The senators originally wrote to the co-chairs of the Interagency Task Force for Combating Antibiotic-Resistant Bacteria in December 2014 wanting to know about how the task force plans to address issues in enforcement, data collection, and policy evaluation.
“We are extremely disappointed that we have not received a formal response from your office, as we requested that your agencies respond no later than January 15th, 2015,” reads the Aug. 17 letter to Secretary of Agriculture Tom Vilsack, Secretary of Health and Human Services Sylvia Burwell, and Secretary of Defense Chuck Hagel.
The senators now ask that the co-chairs answer the 11 questions in the December letter, which included how the administration will measure the rate of adoption of Guidance #213 guidelines among veterinarians, whether USDA voluntary surveys are effective at collecting valid on-farm antibiotic use data, and what changes FDA will expect to see if its guidance is successful in reducing the continuous low-dose use of antibiotics in food animal production.
“While we appreciate that your staff has engaged with our offices, our questions have yet to be answered, and there is no substitute for a formal response,” the senators wrote, asking that the questions be answered within 30 days.
The Interagency Task Force for Combating Antibiotic-Resistant Bacteria was established by Executive Order 13676 last September, along with the Presidential Advisory Council on Combating Antibiotic-Resistant Bacteria.

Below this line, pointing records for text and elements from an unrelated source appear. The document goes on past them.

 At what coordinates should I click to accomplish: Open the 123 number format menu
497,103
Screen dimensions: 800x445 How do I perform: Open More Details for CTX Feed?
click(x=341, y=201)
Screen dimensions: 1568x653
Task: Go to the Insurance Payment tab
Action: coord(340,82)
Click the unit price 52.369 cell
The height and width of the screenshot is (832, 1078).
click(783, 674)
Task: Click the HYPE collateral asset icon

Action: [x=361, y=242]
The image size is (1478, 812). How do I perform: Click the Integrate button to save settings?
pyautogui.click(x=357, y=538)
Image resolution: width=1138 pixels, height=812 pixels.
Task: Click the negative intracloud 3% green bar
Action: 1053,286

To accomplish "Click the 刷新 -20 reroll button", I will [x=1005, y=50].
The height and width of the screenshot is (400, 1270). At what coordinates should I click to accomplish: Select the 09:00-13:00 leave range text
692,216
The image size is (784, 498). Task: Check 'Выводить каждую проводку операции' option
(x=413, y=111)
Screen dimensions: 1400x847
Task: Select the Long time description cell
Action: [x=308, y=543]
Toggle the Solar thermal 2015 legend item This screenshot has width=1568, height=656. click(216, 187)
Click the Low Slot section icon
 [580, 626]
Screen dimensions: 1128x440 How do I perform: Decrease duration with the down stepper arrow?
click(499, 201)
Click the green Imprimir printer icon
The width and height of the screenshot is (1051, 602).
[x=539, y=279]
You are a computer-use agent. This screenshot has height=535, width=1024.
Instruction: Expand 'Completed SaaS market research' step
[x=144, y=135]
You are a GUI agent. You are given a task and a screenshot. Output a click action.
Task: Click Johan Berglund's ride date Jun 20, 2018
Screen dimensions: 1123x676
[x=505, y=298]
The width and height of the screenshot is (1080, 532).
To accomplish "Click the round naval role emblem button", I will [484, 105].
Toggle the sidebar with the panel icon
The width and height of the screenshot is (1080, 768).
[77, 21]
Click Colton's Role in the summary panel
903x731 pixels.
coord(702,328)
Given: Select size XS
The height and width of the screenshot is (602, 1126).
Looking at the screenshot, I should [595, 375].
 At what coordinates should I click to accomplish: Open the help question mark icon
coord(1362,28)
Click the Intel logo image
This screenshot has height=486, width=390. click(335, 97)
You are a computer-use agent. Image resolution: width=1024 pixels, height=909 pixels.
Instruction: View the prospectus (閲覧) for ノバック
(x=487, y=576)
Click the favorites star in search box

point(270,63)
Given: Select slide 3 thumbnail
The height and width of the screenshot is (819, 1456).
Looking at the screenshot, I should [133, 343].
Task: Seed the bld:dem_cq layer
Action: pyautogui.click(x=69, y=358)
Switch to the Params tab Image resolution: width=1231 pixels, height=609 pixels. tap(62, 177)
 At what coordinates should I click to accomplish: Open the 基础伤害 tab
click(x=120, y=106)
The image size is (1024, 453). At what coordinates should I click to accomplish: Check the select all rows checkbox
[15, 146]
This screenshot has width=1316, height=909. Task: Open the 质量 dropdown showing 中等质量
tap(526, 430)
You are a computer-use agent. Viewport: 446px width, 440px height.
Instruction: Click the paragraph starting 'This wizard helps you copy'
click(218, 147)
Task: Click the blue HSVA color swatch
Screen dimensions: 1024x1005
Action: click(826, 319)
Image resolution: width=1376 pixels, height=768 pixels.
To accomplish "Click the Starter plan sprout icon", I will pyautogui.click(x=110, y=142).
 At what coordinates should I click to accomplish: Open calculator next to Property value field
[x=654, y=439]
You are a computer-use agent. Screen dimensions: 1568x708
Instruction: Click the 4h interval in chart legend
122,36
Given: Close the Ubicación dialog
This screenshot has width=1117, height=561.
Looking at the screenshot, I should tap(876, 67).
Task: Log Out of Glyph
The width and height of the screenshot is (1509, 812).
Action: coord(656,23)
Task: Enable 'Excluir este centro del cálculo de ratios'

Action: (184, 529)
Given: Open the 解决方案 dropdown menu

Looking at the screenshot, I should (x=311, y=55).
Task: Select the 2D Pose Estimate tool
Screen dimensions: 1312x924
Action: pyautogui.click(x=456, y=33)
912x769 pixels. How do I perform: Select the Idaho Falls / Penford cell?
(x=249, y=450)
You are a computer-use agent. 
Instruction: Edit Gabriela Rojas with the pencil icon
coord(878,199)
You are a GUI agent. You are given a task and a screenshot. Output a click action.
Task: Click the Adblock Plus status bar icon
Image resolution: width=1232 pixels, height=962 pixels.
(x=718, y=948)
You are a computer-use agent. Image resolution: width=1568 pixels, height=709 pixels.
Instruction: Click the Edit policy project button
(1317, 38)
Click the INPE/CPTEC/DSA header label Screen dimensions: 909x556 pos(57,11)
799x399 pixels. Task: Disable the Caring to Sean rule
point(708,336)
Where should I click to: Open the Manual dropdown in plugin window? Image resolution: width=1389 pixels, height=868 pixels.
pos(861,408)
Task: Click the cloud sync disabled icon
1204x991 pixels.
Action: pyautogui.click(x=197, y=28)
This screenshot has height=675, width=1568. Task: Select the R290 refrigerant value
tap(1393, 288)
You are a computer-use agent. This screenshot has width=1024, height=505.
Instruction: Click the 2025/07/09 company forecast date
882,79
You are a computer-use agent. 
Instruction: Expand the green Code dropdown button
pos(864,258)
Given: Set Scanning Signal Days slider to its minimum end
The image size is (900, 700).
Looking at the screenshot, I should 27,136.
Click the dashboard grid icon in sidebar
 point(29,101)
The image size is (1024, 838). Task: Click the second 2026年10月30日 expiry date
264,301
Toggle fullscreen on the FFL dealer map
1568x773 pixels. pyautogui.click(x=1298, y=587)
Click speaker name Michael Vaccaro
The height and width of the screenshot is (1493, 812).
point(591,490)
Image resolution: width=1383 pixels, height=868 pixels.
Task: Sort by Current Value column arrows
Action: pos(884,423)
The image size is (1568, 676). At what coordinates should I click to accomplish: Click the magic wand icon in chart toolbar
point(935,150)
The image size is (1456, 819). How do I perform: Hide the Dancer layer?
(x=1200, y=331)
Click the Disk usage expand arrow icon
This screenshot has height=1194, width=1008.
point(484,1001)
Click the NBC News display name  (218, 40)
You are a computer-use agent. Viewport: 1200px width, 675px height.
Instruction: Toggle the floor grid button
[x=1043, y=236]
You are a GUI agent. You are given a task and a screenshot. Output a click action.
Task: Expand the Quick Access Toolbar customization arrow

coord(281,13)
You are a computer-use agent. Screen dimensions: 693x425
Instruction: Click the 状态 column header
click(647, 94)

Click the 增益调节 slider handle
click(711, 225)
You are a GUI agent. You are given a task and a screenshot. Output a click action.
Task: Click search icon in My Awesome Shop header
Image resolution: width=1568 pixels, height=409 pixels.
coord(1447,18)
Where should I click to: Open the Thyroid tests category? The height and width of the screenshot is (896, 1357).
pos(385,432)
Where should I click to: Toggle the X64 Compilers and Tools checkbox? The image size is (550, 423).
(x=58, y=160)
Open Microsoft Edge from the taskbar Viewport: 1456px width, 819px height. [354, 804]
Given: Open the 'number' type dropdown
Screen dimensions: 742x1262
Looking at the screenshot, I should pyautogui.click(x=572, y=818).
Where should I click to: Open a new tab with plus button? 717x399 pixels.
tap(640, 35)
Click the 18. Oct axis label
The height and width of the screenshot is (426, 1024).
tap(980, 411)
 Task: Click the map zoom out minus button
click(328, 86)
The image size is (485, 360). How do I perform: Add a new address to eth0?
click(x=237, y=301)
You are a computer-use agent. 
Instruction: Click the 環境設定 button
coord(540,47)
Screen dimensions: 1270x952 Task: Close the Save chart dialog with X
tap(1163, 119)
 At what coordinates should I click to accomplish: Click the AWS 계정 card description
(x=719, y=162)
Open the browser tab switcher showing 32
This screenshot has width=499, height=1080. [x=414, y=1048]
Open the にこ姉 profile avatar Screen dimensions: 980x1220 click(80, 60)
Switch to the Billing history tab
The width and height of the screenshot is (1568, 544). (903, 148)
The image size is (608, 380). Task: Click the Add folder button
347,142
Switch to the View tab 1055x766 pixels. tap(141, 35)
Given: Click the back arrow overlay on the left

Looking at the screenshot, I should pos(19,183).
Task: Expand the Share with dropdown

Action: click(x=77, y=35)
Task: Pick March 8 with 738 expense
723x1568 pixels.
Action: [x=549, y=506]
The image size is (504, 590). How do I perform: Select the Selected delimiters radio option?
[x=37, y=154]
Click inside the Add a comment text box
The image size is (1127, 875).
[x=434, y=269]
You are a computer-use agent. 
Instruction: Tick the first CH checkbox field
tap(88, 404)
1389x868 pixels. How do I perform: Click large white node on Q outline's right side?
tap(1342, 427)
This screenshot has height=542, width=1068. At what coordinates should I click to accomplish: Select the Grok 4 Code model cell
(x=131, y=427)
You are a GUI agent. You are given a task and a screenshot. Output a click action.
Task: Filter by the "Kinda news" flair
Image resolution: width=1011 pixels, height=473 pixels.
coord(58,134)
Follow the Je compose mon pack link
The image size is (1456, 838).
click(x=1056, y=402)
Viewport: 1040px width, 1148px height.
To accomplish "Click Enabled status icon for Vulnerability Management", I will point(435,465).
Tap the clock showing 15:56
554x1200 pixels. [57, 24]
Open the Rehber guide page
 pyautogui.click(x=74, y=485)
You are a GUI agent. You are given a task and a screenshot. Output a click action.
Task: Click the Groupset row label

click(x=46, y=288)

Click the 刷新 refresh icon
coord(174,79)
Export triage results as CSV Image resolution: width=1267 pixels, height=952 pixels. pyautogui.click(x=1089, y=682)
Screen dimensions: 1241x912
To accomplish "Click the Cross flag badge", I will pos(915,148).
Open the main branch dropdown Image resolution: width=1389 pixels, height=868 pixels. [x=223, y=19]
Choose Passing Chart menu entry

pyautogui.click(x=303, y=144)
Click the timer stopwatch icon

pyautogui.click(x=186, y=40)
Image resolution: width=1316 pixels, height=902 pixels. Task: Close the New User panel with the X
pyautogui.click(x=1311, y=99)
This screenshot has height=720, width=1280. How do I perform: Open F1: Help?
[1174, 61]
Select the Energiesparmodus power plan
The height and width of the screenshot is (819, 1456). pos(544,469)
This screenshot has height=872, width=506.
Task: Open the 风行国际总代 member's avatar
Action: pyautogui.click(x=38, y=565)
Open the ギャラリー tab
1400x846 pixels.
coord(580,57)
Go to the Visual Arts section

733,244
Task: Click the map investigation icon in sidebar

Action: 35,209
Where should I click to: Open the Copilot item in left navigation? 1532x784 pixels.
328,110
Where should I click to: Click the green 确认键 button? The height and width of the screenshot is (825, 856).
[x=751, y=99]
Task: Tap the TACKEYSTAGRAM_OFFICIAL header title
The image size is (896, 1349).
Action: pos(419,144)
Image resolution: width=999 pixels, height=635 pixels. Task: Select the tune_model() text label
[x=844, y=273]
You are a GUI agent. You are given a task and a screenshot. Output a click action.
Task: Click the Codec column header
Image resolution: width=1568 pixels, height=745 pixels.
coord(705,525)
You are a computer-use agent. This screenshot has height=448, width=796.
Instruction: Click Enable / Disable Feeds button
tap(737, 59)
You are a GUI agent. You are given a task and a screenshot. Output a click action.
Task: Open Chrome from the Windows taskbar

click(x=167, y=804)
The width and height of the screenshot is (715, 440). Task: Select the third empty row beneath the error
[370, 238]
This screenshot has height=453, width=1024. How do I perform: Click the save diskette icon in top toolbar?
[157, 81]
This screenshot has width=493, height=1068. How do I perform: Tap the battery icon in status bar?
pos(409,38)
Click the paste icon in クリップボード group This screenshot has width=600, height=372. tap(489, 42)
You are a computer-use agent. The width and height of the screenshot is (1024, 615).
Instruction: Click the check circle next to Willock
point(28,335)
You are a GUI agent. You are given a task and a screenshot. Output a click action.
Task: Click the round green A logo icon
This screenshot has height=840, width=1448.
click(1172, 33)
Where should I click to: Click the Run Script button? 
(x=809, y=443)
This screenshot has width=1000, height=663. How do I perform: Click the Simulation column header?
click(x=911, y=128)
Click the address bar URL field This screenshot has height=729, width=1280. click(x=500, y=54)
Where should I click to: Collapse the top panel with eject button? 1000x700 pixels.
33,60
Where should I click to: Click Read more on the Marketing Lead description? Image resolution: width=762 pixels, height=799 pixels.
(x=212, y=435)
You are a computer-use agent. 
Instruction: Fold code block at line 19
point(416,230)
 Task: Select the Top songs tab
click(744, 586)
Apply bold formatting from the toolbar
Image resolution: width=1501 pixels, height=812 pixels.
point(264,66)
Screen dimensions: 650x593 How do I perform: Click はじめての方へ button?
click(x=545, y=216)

The task force released the National Action Plan for Combating Antibiotic-Resistant Bacteria in late March.
Senators Warren, Feinstein and Gillibrand also requested in their letter that the advisory council include at least three experts on the link between antibiotic overuse and public health who don’t have a conflicting business interest.
The Department of Health and Human Services is currently reviewing nominations to fill 30 seats on the council, which is charged with supporting the implementation of President Obama’s executive order.
“[R]epresentatives from industrial animal producer associations and veterinary drug industry have publicly voiced doubts about the need to reduce antibiotic use in animals and about the impact that the FDA’s policies will have on the amount of drugs used,” the senators wrote, citing comments reported by PBS Frontline, Food Safety News and The Wall Street Journal.